Martin Kaste
Martin Kaste is a correspondent on NPR's National Desk. He covers law enforcement and privacy. He has been focused on police and use of force since before the 2014 protests in Ferguson, and that coverage led to the creation of NPR's Criminal Justice Collaborative.
In addition to criminal justice reporting, Kaste has contributed to NPR News coverage of major world events, including the 2010 earthquake in Haiti and the 2011 uprising in Libya.
Kaste has reported on the government's warrant-less wiretapping practices as well as the data collection and analysis that go on behind the scenes in social media and other new media. His privacy reporting was cited in the U.S. Supreme Court's 2012 United States v. Jones ruling concerning GPS tracking.

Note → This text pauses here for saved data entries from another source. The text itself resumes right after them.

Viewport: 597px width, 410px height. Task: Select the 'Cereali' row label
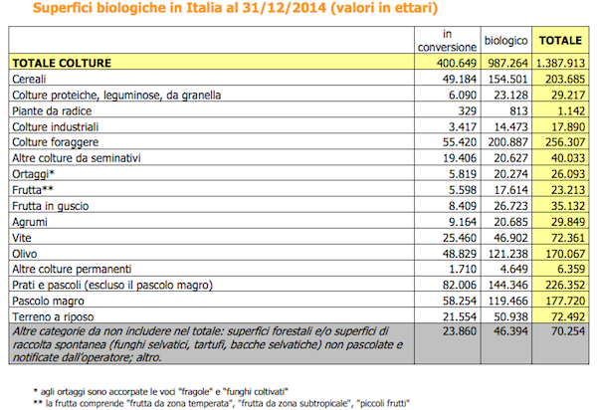31,80
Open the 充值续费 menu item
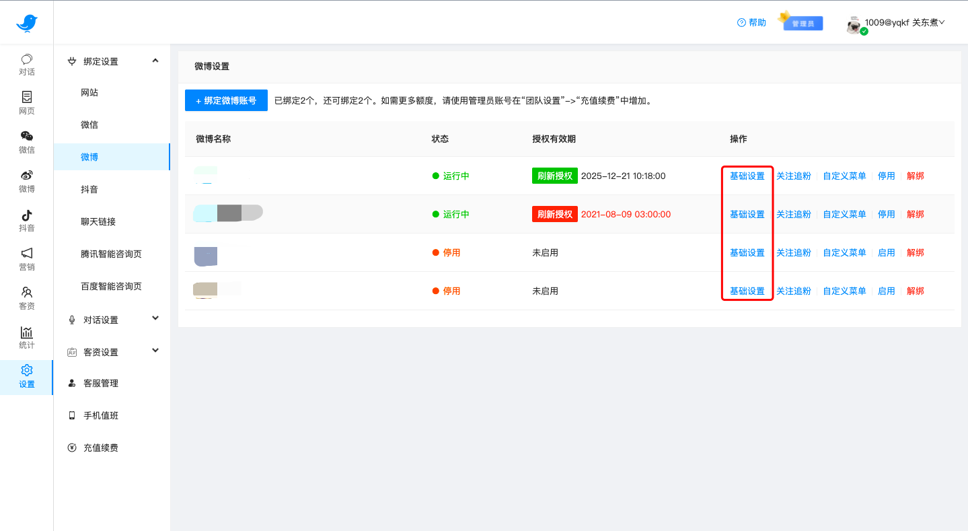 pos(100,447)
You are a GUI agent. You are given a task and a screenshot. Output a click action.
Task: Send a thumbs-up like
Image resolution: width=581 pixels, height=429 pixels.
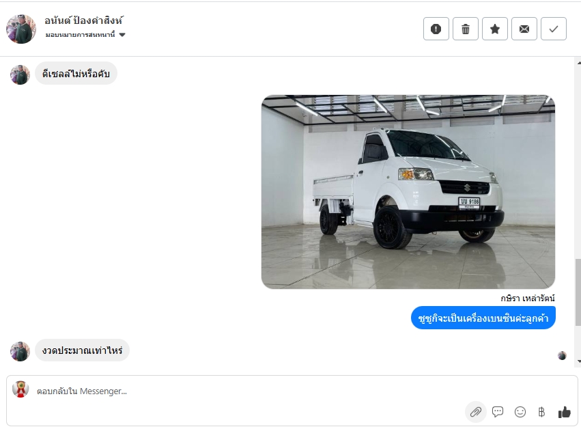pos(565,411)
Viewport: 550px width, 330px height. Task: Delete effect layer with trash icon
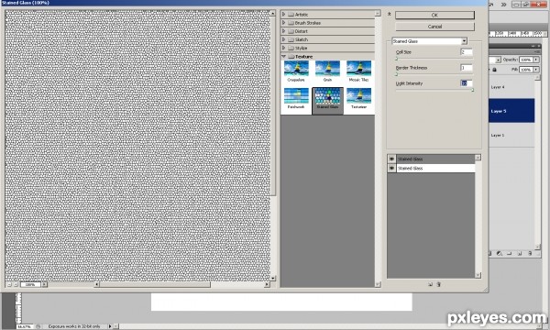[x=438, y=284]
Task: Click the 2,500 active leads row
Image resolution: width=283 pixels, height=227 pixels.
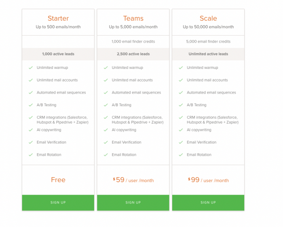Action: (133, 54)
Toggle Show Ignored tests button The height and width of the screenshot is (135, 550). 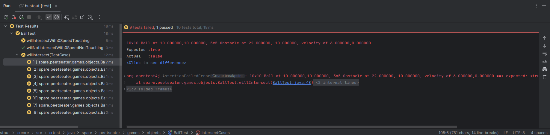coord(57,17)
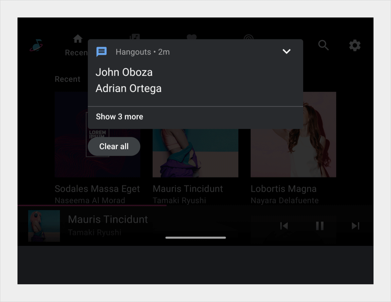Skip to the previous track
391x302 pixels.
[x=284, y=226]
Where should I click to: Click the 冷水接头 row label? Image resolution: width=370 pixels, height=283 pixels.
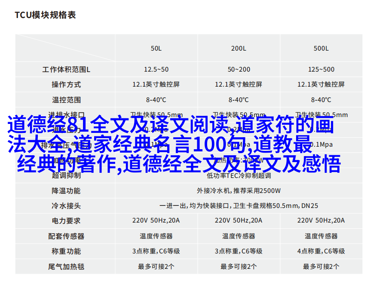[x=66, y=206]
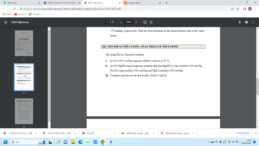This screenshot has width=259, height=146.
Task: Show hidden system tray icons
Action: pyautogui.click(x=208, y=142)

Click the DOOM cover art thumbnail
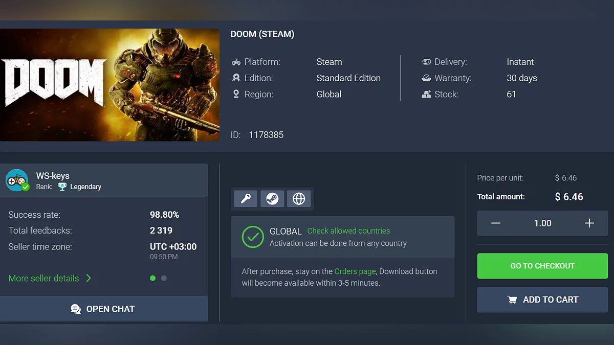tap(109, 85)

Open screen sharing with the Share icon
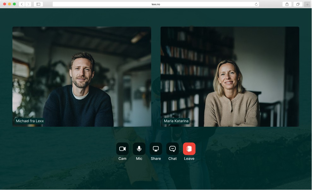pos(156,148)
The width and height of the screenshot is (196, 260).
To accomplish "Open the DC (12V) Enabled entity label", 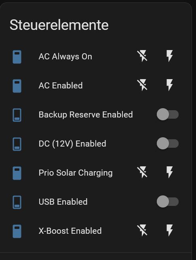I will (72, 144).
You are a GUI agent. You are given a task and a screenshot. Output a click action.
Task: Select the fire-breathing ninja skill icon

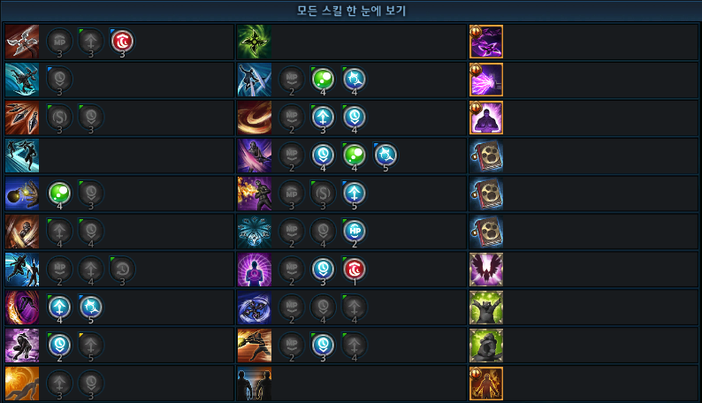click(x=255, y=194)
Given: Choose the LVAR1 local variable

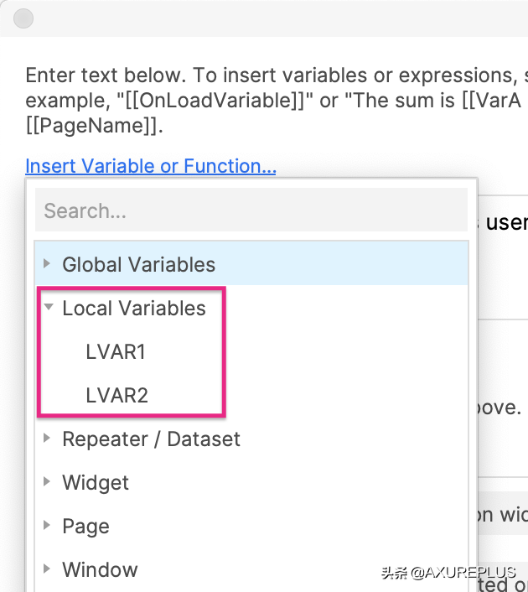Looking at the screenshot, I should point(116,352).
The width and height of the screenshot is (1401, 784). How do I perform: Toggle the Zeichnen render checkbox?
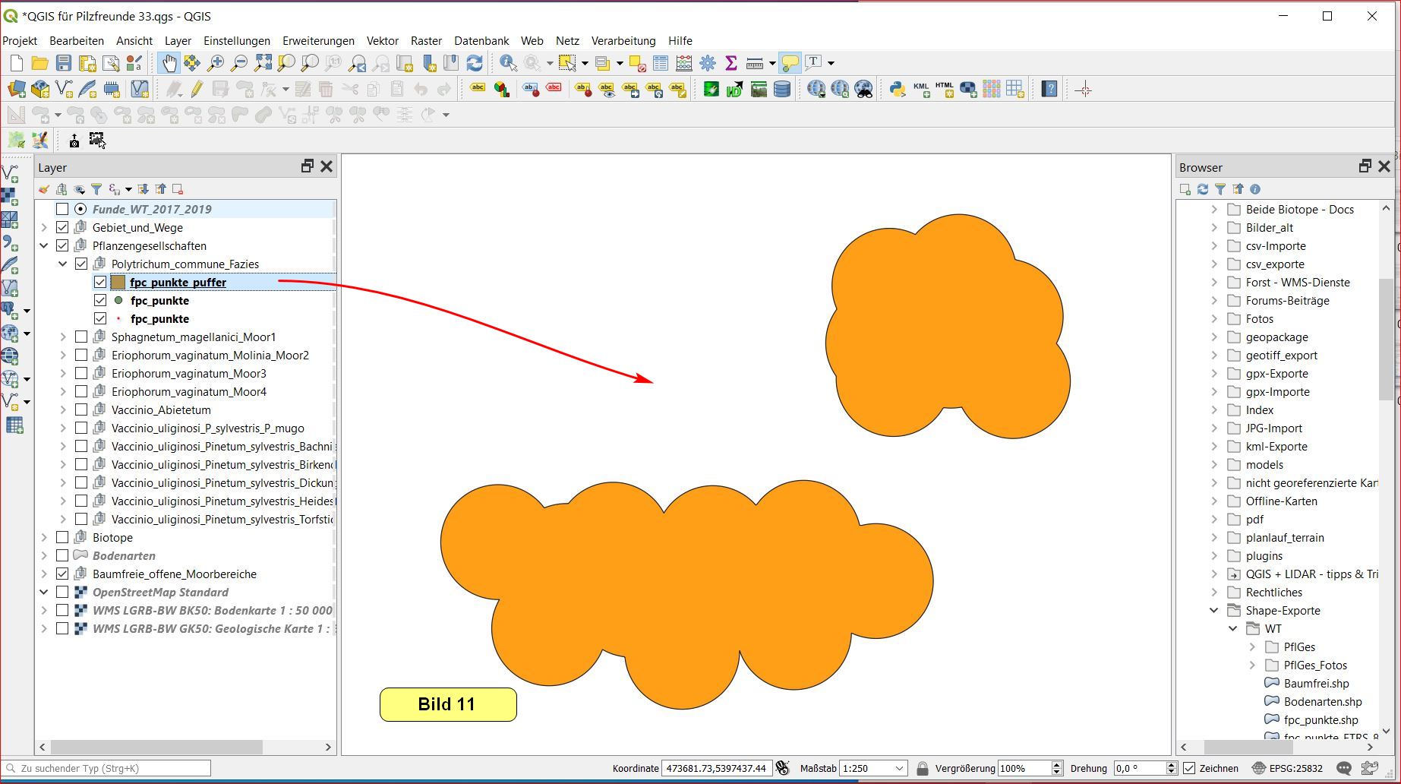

Before moving to the West Coast, Kaste spent five years as NPR's reporter in South America. He covered the drug wars in Colombia, the financial meltdown in Argentina, the rise of Brazilian president Luiz Inacio "Lula" da Silva, Venezuela's Hugo Chavez, and the fall of Haiti's president Jean Bertrand Aristide. Throughout this assignment, Kaste covered the overthrow of five presidents in five years.
Prior to joining NPR in 2000, Kaste was a political reporter for Minnesota Public Radio in St. Paul for seven years.
Kaste is a graduate of Carleton College in Northfield, Minnesota.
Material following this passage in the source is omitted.